*Task to complete*.
Copy each line below that contains "engine".

=-=-=-=-=

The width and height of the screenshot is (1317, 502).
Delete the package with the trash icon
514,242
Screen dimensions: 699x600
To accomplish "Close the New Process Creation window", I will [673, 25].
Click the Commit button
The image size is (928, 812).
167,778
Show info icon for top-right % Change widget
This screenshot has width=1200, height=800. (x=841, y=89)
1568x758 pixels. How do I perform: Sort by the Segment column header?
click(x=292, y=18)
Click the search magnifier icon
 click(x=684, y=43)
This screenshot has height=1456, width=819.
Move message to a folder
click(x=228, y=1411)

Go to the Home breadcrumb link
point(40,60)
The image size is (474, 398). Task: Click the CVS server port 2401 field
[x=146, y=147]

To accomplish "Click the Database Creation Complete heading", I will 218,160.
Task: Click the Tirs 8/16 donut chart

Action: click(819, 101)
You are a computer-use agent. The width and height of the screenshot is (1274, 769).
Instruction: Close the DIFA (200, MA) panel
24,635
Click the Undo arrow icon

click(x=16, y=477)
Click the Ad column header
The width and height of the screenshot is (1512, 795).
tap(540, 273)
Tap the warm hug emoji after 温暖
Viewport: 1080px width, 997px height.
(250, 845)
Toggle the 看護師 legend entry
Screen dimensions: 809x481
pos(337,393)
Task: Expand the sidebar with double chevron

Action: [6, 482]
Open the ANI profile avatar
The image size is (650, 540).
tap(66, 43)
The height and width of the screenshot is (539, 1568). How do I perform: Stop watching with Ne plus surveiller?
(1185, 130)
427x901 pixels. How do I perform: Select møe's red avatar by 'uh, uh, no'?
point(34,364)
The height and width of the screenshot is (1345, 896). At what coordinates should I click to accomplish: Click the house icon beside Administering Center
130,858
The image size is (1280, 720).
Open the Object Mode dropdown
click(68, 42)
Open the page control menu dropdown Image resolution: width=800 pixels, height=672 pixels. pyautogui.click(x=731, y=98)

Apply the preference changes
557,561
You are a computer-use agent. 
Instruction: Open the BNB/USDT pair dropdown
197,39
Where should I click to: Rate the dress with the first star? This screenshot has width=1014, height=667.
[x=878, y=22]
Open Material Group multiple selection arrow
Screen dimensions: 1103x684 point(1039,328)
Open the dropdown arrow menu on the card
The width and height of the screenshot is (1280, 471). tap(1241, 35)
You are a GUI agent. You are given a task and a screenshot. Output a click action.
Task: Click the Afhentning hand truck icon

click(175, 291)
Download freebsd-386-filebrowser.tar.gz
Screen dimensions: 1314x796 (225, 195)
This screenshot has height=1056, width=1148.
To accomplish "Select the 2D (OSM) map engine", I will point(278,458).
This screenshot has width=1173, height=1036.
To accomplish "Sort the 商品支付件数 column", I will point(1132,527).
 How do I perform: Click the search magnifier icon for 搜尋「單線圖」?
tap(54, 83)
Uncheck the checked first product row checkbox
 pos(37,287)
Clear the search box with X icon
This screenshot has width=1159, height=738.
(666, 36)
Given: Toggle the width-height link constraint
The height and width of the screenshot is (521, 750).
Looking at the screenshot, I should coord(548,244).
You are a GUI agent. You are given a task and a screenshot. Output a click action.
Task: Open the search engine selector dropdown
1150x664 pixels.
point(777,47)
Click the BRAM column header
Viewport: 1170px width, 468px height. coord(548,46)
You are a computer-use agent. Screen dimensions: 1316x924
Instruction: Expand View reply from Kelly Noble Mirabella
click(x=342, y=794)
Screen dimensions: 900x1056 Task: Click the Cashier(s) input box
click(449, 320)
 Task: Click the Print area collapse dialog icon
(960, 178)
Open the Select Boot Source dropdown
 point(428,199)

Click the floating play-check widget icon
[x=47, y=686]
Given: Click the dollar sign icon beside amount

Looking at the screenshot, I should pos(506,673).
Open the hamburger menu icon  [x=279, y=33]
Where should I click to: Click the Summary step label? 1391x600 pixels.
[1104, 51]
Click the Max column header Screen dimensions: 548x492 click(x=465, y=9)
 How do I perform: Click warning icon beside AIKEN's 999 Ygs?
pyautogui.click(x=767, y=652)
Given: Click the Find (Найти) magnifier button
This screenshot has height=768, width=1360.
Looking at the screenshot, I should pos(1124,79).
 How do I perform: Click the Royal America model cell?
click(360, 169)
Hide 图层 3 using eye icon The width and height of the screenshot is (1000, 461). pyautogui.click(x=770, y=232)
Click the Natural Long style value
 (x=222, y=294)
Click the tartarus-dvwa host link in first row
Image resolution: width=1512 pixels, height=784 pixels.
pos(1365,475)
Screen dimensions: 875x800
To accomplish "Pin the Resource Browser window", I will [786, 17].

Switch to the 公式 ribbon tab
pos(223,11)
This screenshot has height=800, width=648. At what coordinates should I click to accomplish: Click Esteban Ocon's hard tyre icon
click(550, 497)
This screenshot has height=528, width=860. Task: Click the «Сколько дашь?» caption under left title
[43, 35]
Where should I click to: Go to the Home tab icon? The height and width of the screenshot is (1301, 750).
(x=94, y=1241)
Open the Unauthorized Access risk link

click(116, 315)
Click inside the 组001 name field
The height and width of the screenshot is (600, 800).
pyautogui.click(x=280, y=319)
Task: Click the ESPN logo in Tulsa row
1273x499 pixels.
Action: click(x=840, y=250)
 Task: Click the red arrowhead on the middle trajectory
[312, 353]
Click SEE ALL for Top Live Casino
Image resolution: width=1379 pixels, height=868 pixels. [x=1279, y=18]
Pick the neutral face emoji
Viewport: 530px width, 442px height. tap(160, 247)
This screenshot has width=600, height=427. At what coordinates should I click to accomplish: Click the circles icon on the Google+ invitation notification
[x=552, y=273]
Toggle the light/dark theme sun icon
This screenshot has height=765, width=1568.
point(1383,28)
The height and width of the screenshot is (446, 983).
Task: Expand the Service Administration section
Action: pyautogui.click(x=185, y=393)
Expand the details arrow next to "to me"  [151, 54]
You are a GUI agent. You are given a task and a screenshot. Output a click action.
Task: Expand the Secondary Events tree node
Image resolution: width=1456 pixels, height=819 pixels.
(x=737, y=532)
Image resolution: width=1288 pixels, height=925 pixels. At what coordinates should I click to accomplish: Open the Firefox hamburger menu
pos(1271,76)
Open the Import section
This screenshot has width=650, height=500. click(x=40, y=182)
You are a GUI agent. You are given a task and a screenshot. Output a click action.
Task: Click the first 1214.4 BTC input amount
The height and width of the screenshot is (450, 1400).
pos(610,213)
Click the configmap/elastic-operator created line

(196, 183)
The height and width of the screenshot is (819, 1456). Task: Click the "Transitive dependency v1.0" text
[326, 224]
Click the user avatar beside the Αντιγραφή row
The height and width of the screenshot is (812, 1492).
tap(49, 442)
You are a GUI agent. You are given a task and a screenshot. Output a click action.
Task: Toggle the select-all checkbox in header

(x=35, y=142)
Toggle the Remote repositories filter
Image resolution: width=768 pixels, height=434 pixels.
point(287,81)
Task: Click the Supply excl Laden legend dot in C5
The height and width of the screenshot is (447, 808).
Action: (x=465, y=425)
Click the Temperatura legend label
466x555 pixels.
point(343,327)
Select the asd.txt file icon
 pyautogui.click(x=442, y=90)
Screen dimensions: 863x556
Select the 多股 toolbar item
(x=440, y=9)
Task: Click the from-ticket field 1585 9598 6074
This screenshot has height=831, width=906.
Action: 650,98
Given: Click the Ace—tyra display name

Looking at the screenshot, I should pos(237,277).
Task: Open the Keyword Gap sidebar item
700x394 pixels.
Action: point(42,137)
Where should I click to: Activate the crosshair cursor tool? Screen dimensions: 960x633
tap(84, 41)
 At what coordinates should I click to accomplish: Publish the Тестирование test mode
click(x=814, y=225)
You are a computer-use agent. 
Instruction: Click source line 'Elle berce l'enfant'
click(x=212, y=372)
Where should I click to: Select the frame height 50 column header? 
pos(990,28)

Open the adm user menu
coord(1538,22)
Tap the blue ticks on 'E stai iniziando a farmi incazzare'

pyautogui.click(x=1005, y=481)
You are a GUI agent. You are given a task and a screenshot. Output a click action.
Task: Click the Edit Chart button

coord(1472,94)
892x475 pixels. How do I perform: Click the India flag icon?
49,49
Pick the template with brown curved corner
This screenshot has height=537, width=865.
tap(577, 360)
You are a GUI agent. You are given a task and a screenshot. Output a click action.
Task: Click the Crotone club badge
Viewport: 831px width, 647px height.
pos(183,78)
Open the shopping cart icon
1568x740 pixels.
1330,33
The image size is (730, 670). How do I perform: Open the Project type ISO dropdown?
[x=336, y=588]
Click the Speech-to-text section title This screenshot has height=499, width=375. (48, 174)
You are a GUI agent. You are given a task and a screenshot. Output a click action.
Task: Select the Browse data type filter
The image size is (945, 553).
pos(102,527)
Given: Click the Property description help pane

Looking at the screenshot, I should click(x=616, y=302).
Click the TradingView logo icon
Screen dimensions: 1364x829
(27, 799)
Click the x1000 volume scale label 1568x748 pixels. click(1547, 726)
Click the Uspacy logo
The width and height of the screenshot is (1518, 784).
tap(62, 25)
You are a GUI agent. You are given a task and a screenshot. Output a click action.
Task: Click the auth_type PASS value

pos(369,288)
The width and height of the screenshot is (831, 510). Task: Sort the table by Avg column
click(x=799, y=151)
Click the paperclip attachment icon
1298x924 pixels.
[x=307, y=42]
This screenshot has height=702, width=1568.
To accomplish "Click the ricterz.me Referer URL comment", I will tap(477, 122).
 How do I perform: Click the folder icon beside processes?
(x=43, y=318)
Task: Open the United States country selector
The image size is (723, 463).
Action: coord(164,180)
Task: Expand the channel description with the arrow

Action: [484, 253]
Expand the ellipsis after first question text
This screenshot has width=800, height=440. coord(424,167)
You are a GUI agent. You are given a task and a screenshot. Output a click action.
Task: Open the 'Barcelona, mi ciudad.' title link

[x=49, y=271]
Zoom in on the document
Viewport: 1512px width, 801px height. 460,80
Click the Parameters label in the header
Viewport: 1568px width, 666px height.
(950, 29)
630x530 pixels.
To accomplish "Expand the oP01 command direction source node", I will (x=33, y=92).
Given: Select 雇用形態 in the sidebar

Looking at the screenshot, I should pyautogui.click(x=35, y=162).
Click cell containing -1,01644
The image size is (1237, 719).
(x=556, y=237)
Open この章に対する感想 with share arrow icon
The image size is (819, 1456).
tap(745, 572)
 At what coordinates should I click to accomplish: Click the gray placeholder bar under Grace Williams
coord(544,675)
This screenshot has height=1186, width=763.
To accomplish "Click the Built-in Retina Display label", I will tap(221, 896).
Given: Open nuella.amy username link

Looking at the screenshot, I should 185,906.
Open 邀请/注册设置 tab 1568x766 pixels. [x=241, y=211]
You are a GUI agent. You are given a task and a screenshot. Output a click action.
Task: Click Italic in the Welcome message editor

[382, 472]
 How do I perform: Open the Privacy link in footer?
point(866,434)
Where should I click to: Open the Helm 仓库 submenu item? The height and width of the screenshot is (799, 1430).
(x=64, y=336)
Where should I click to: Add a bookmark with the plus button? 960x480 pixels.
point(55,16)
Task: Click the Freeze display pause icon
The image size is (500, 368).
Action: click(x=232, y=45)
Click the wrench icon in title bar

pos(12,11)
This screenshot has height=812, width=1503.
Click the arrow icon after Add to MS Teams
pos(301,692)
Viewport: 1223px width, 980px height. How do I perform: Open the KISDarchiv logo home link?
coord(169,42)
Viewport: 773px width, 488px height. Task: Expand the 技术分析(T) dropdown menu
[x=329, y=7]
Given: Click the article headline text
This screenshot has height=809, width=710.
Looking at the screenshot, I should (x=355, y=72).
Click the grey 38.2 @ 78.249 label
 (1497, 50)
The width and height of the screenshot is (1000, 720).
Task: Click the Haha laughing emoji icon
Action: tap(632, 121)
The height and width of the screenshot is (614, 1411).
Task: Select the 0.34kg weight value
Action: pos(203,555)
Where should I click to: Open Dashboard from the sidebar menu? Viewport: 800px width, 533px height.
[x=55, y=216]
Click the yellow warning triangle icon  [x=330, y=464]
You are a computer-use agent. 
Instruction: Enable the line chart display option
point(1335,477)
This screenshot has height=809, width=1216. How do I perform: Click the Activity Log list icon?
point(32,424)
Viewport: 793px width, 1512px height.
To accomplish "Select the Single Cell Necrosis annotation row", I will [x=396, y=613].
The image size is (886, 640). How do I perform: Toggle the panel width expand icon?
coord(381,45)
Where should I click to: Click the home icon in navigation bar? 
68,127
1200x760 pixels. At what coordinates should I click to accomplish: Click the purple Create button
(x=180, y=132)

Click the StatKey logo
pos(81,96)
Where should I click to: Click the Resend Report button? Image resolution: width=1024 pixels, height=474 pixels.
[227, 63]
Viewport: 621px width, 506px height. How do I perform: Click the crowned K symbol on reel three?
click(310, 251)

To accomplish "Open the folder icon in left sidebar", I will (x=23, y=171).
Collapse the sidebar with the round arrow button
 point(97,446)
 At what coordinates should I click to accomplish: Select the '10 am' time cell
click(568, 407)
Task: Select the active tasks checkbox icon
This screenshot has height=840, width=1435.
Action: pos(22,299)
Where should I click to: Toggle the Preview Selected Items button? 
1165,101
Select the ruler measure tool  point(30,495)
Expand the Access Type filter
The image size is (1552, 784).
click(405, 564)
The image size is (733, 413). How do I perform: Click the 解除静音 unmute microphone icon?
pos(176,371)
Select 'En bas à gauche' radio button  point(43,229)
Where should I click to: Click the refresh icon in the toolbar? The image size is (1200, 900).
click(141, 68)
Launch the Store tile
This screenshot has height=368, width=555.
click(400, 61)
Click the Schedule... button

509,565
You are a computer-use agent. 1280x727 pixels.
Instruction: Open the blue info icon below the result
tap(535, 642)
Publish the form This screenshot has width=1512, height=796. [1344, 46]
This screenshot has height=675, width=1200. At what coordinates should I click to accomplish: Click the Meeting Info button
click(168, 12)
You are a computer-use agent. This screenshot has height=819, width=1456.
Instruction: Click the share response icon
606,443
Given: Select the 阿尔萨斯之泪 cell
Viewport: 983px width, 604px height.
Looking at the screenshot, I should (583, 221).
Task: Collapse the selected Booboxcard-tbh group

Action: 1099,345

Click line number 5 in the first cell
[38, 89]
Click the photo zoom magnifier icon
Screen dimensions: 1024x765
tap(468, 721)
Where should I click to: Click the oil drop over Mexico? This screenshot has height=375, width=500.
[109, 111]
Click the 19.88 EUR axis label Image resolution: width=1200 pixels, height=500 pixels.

=-=-=-=-=

*Exercise result*.
To accomplish "Select the 2D (OSM) map engine", I will point(278,458).
Task: Open the search engine selector dropdown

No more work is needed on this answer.